▶ **What is expected**: Return the rows word for word, starting at the one that contains "Show info tooltip for Rolle" and ending at the final row, with the pictures left out.

▶ **Data extract**:

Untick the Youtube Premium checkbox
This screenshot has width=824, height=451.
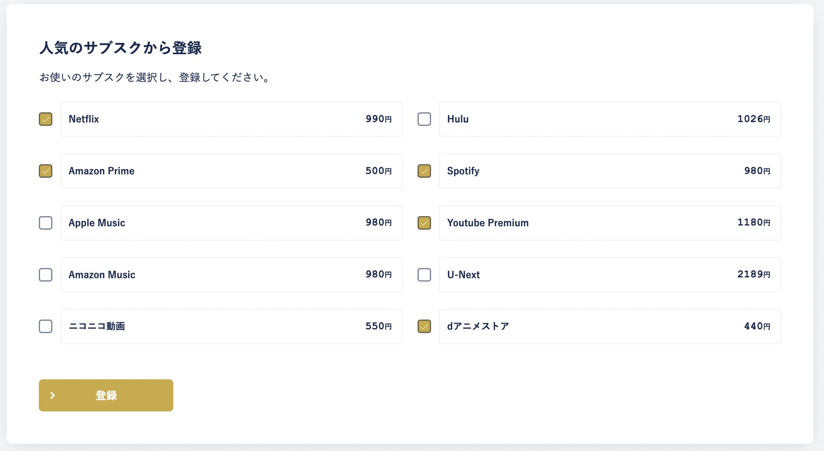pyautogui.click(x=424, y=223)
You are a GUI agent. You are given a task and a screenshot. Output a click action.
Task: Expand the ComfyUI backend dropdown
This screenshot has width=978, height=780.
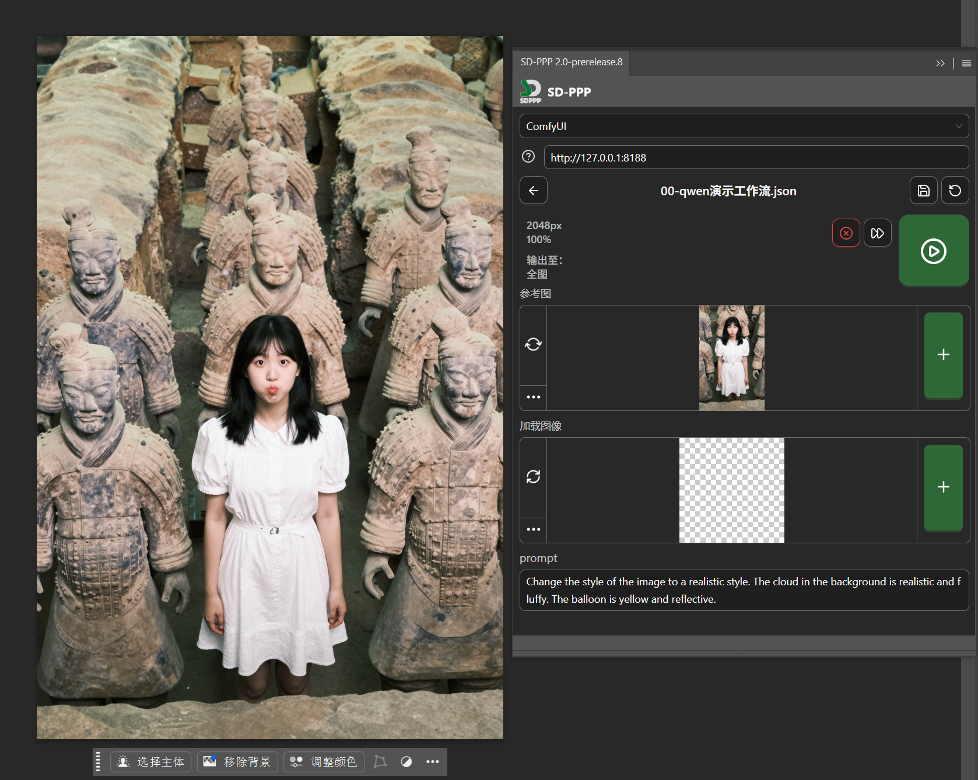pos(744,126)
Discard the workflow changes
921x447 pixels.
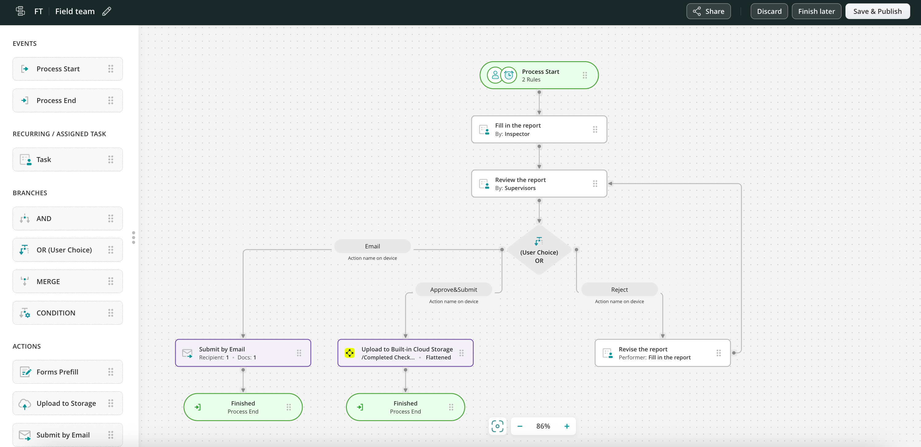[769, 11]
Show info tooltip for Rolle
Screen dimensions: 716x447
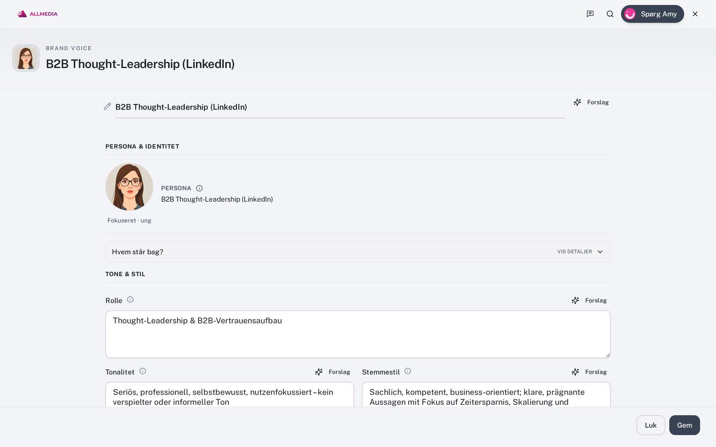point(130,299)
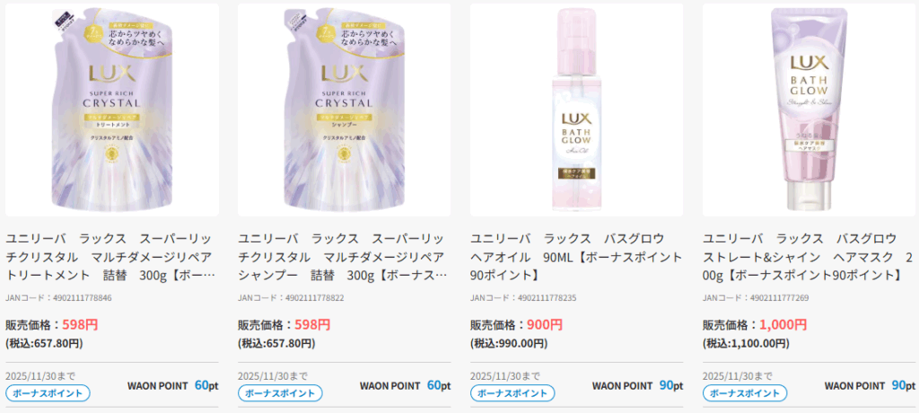
Task: Open the Straight & Shine hair mask title
Action: click(x=809, y=257)
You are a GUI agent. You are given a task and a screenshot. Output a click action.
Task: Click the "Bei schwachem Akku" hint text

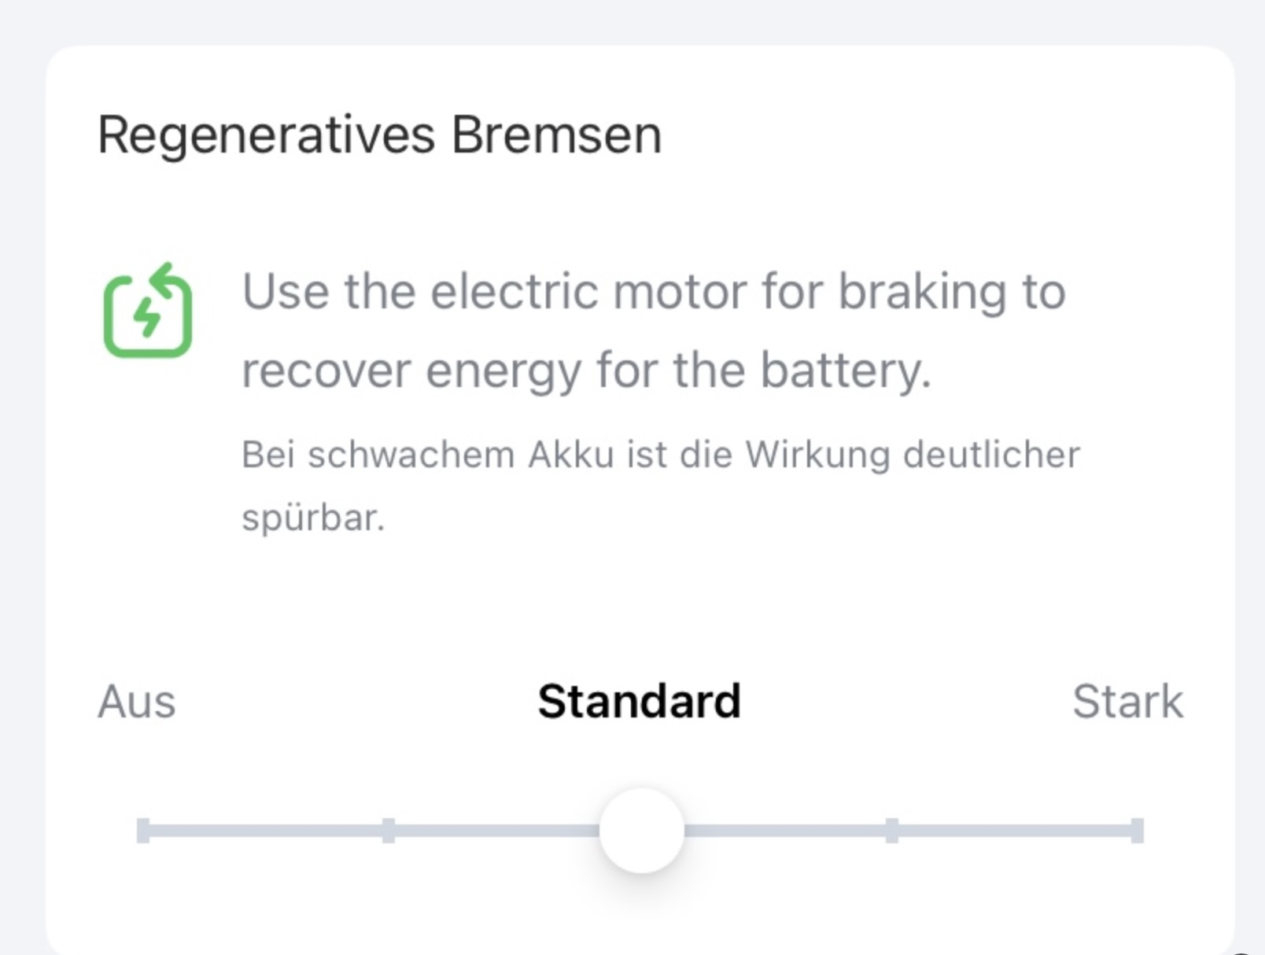(x=661, y=455)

▶ **Response**:
Show info tooltip for Rolle
Screen dimensions: 716x447
point(130,299)
Task: Open the Straight & Shine hair mask title
Action: click(x=809, y=257)
You are a GUI agent. You are given a task and a screenshot. Output a click action.
Task: Click the "Bei schwachem Akku" hint text

(x=661, y=455)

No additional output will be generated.